## [What is expected]
All of the data below needs to be set down again, exactly as shown.

## [Records shown]
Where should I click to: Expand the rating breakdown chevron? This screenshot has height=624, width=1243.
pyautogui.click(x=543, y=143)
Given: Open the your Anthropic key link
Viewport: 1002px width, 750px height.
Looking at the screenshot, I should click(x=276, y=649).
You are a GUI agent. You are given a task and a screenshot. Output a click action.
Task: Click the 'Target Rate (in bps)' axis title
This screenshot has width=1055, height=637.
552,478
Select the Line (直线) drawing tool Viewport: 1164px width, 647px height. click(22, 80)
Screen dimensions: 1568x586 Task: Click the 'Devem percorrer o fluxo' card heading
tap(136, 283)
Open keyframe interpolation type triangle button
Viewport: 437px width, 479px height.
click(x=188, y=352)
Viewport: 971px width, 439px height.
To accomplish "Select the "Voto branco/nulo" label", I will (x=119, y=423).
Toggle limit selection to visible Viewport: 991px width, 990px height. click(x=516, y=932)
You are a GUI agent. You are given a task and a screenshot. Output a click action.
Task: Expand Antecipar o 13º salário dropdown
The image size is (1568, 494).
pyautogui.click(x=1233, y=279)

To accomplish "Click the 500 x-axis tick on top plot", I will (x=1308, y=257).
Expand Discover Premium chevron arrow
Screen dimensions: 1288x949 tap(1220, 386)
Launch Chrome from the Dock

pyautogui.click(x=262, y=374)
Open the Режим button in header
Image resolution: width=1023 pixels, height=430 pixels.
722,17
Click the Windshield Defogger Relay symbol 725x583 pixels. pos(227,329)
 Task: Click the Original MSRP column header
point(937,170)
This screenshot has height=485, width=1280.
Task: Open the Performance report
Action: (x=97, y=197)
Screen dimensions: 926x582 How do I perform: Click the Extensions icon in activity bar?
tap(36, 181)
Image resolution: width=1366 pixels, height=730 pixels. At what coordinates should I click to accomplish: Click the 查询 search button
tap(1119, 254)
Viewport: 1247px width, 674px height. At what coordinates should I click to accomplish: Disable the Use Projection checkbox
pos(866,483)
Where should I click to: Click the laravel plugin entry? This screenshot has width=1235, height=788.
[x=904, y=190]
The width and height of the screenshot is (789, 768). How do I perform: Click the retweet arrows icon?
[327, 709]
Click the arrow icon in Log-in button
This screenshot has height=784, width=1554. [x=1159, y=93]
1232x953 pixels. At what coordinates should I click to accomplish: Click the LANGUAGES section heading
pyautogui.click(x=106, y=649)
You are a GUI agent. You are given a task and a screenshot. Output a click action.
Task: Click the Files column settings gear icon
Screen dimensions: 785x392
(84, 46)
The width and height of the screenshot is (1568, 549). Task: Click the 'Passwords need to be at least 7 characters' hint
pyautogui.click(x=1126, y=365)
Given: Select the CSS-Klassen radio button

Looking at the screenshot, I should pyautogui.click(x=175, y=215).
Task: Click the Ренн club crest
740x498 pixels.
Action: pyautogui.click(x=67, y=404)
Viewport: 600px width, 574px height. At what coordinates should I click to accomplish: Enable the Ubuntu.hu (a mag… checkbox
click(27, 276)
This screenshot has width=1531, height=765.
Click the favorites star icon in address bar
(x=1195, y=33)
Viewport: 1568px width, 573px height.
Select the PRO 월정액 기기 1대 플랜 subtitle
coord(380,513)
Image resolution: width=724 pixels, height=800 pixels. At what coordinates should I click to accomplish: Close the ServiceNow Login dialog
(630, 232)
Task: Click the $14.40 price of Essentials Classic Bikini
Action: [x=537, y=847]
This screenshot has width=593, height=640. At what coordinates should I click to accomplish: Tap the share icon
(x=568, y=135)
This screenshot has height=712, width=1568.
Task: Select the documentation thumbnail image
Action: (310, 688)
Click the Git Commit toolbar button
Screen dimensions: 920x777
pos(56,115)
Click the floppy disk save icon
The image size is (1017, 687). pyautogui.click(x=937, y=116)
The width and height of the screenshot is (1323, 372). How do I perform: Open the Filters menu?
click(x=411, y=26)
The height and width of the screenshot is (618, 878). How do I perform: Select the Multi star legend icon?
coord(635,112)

## [Task output]
Where should I click to: Expand the rating breakdown chevron? This screenshot has height=624, width=1243.
pyautogui.click(x=543, y=143)
Given: Open the your Anthropic key link
Viewport: 1002px width, 750px height.
Looking at the screenshot, I should click(x=276, y=649).
You are a GUI agent. You are given a task and a screenshot. Output a click action.
Task: Click the 'Target Rate (in bps)' axis title
This screenshot has width=1055, height=637.
552,478
Select the Line (直线) drawing tool Viewport: 1164px width, 647px height. click(22, 80)
Screen dimensions: 1568x586 Task: Click the 'Devem percorrer o fluxo' card heading
tap(136, 283)
Open keyframe interpolation type triangle button
Viewport: 437px width, 479px height.
click(x=188, y=352)
Viewport: 971px width, 439px height.
To accomplish "Select the "Voto branco/nulo" label", I will (x=119, y=423).
Toggle limit selection to visible Viewport: 991px width, 990px height. click(x=516, y=932)
You are a GUI agent. You are given a task and a screenshot. Output a click action.
Task: Expand Antecipar o 13º salário dropdown
The image size is (1568, 494).
pyautogui.click(x=1233, y=279)

To accomplish "Click the 500 x-axis tick on top plot", I will (x=1308, y=257).
Expand Discover Premium chevron arrow
Screen dimensions: 1288x949 tap(1220, 386)
Launch Chrome from the Dock

pyautogui.click(x=262, y=374)
Open the Режим button in header
Image resolution: width=1023 pixels, height=430 pixels.
722,17
Click the Windshield Defogger Relay symbol 725x583 pixels. pos(227,329)
 Task: Click the Original MSRP column header
point(937,170)
This screenshot has height=485, width=1280.
Task: Open the Performance report
Action: (x=97, y=197)
Screen dimensions: 926x582 How do I perform: Click the Extensions icon in activity bar?
tap(36, 181)
Image resolution: width=1366 pixels, height=730 pixels. At what coordinates should I click to accomplish: Click the 查询 search button
tap(1119, 254)
Viewport: 1247px width, 674px height. At what coordinates should I click to accomplish: Disable the Use Projection checkbox
pos(866,483)
Where should I click to: Click the laravel plugin entry? This screenshot has width=1235, height=788.
[x=904, y=190]
The width and height of the screenshot is (789, 768). How do I perform: Click the retweet arrows icon?
[327, 709]
Click the arrow icon in Log-in button
This screenshot has height=784, width=1554. [x=1159, y=93]
1232x953 pixels. At what coordinates should I click to accomplish: Click the LANGUAGES section heading
pyautogui.click(x=106, y=649)
You are a GUI agent. You are given a task and a screenshot. Output a click action.
Task: Click the Files column settings gear icon
Screen dimensions: 785x392
(84, 46)
The width and height of the screenshot is (1568, 549). Task: Click the 'Passwords need to be at least 7 characters' hint
pyautogui.click(x=1126, y=365)
Given: Select the CSS-Klassen radio button

Looking at the screenshot, I should pyautogui.click(x=175, y=215).
Task: Click the Ренн club crest
740x498 pixels.
Action: pyautogui.click(x=67, y=404)
Viewport: 600px width, 574px height. At what coordinates should I click to accomplish: Enable the Ubuntu.hu (a mag… checkbox
click(27, 276)
This screenshot has width=1531, height=765.
Click the favorites star icon in address bar
(x=1195, y=33)
Viewport: 1568px width, 573px height.
Select the PRO 월정액 기기 1대 플랜 subtitle
coord(380,513)
Image resolution: width=724 pixels, height=800 pixels. At what coordinates should I click to accomplish: Close the ServiceNow Login dialog
(630, 232)
Task: Click the $14.40 price of Essentials Classic Bikini
Action: [x=537, y=847]
This screenshot has width=593, height=640. At what coordinates should I click to accomplish: Tap the share icon
(x=568, y=135)
This screenshot has height=712, width=1568.
Task: Select the documentation thumbnail image
Action: (310, 688)
Click the Git Commit toolbar button
Screen dimensions: 920x777
pos(56,115)
Click the floppy disk save icon
The image size is (1017, 687). pyautogui.click(x=937, y=116)
The width and height of the screenshot is (1323, 372). How do I perform: Open the Filters menu?
click(x=411, y=26)
The height and width of the screenshot is (618, 878). How do I perform: Select the Multi star legend icon?
coord(635,112)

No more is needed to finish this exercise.